Gabriel Blog

niedziela, 23 września 2007

la frutta
Aumentano le temperature in tutta la Penisola, e con esse i prezzi di uno degli alimenti estivi più apprezzati dagli italiani, la frutta, che sotto il solleone viene consumata soprattutto take-away.
Ma da un'indagine dell'Adoc, svolta sull’intero territorio nazionale, risulta che
i nutrienti e rivitalizzanti prodotti della terra sono sempre più da considerarsi dei beni di “lusso”, dato il loro costo, ogni anno più accentuato. La ricerca ha coinvolto diversi tipi di frutti, dai classici melone e cocomero ai più esotici papaya e frutto della passione, registrando ovunque aumenti, anche del 50%.
“Registriamo aumenti incontrollati – commenta Carlo Pileri, Presidente dell'Adoc -
E' irragionevole che una singola fetta di melone costi 1,50€ quando, comprando l’intero frutto da un grossista, da cui si possono ricavare una decina di spicchi, se ne spendono al massimo 0,62€.
In questo modo,
il ricarico a favore del commerciante è del 141,9%. Consigliamo ai cittadini di tenere in considerazione questi dati e, se possibile, di acquistare la frutta al mercato prima della rinfrescante passeggiata serale.”
Nel turbinio di aumenti è stata coinvolta anche la romana grattachecca, ormai reperibile in tutta Italia, ma a caro prezzo (2,20€ il minimo), e lo spiedino di frutta, un accattivante mix di sapori dolci al “modico” costo di 1,90€ (+26,6% rispetto al 2006).
Esosi anche i bicchieri di frutta esotica, arrivati a quota 3,50€, e il cocco, caratteristico prodotto da spiaggia, aumentato del 30%. Un vero e proprio salasso per qualche minuto di freschezza.
“Sono prezzi assolutamente fuori mercato – prosegue Pileri -
Pagare 3,35€ per una grattachecca, fatta di solo ghiaccio e sciroppo, peraltro in quantità minime, è un’esagerazione. Idem per lo spiedino e le macedonie, il cui costo non rappresenta certo il valore del prodotto, spesso composto da pochi pezzi di frutta. Sproniamo i consumatori a valutare con attenzione i prezzi esposti, soprattutto in rapporto al bene offerto”.

la pasta e il grano
Aumenta la produzione di etanolo e il costo della pasta s’impenna: dato che il grano viene coltivato sempre meno per far spazio al granturco, materia prima del biocarburante, inevitabilmente il suo prezzo cresce, oltre il 30% rispetto al 2006 sul mercato di Foggia. Così lievitano i costi del prodotto Made in Italy per eccellenza: la pasta.
I produttori stanno ritoccando i listini verso l’alto, con punte anche del 10% - – Considerando che un piatto di pasta non manca mai sulla tavola degli italiani, l’impatto sulla spesa per il consumatore è considerevole”.

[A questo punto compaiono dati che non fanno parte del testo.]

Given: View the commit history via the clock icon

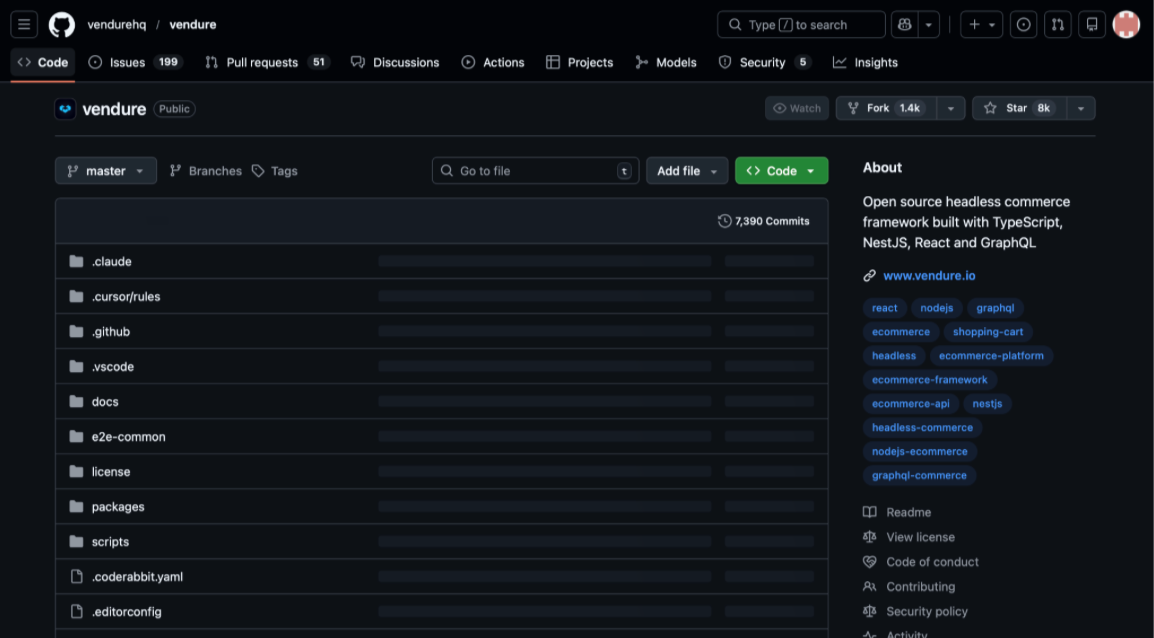Looking at the screenshot, I should (764, 221).
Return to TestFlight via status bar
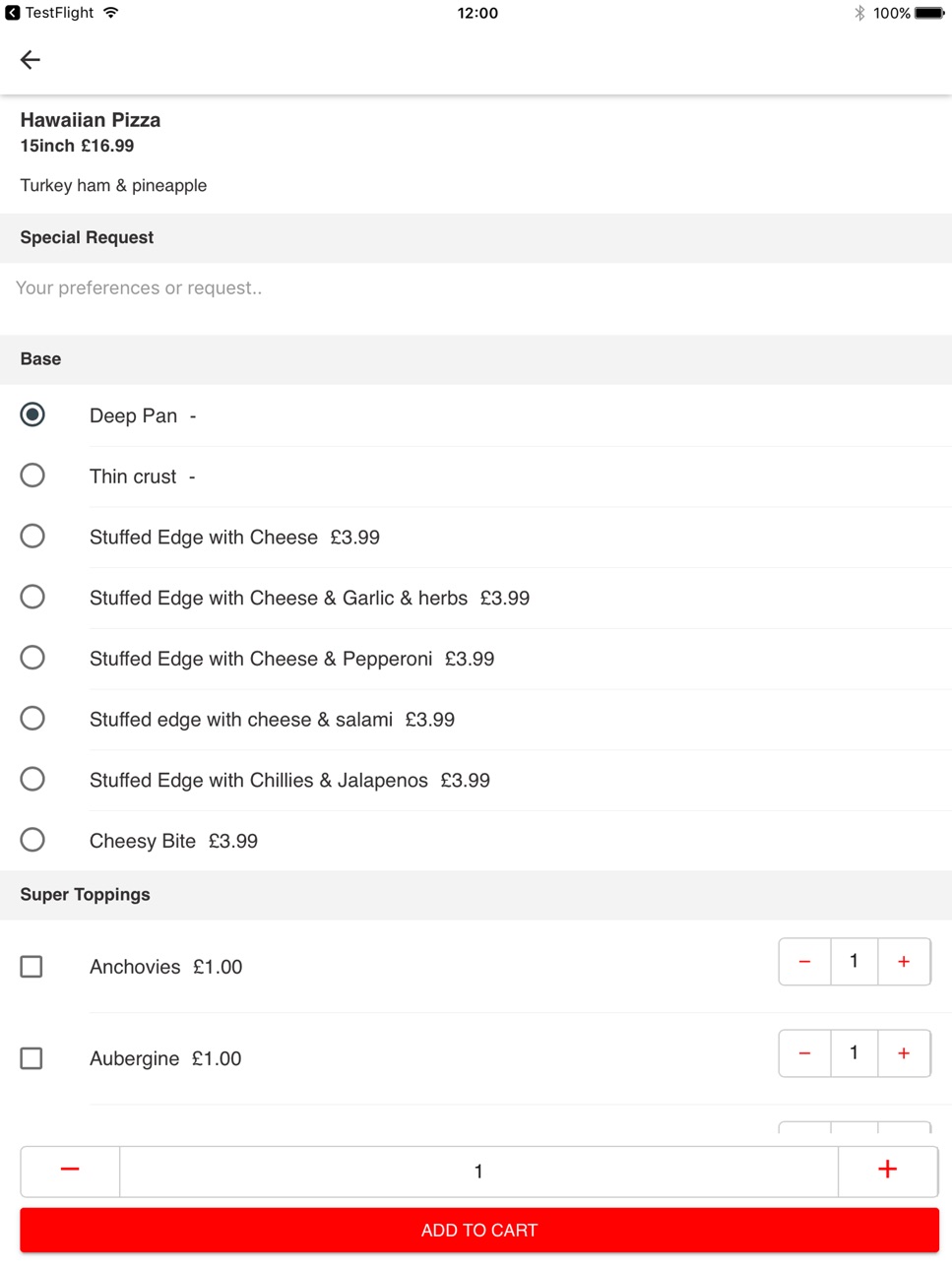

Secondo Coldiretti Per ogni euro speso in pasta non più di 8 centesimi servono per pagare il grano prodotto dagli agricoltori con valori che scendono ulteriormente se si tratta di pasta fresca, a conferma di come sia strumentale imputare ai prodotti agricoli la responsabilità di aumenti così rilevanti al consumo. Coldiretti sottolinea anche che il costo del grano è adesso lo stesso degli anni 80, a differenza di quanto avviene per i prodotti derivati che sono fortemente rincarati per i consumatori.

Vale la pena ricordare che con un chilo di grano dal prezzo di circa 20 centesimi al chilo si riesce a produrre con la trasformazione in farina e con l'aggiunta di acqua, un chilo di pane che viene venduto ai cittadini a valori variabili da 2,5 Euro al chilo per il pane comune a 5 Euro e oltre per i pani più elaborati, con valori ancora molto più alti per i dolci.

e per concludere la mia certezza sulla sensazione che in Italia siamo come i ricconi proprietari di estrazioni petrolifere del Texas... (ma il vero problema è che pochi si ribellano e tanti se ne approfittano), veniamo ai costi della politica.

C'e' qualcosa che non quadra nei conti dei costi del nostro Parlamento.
Come riportato dal Il Sole24Ore
una legge approvata dal Parlamento italiano costa 4,6 milioni di euro.
La Gran Bretagna spende 10 milioni di euro, la Francia 5,390 milioni, la Germania 3,770 milioni.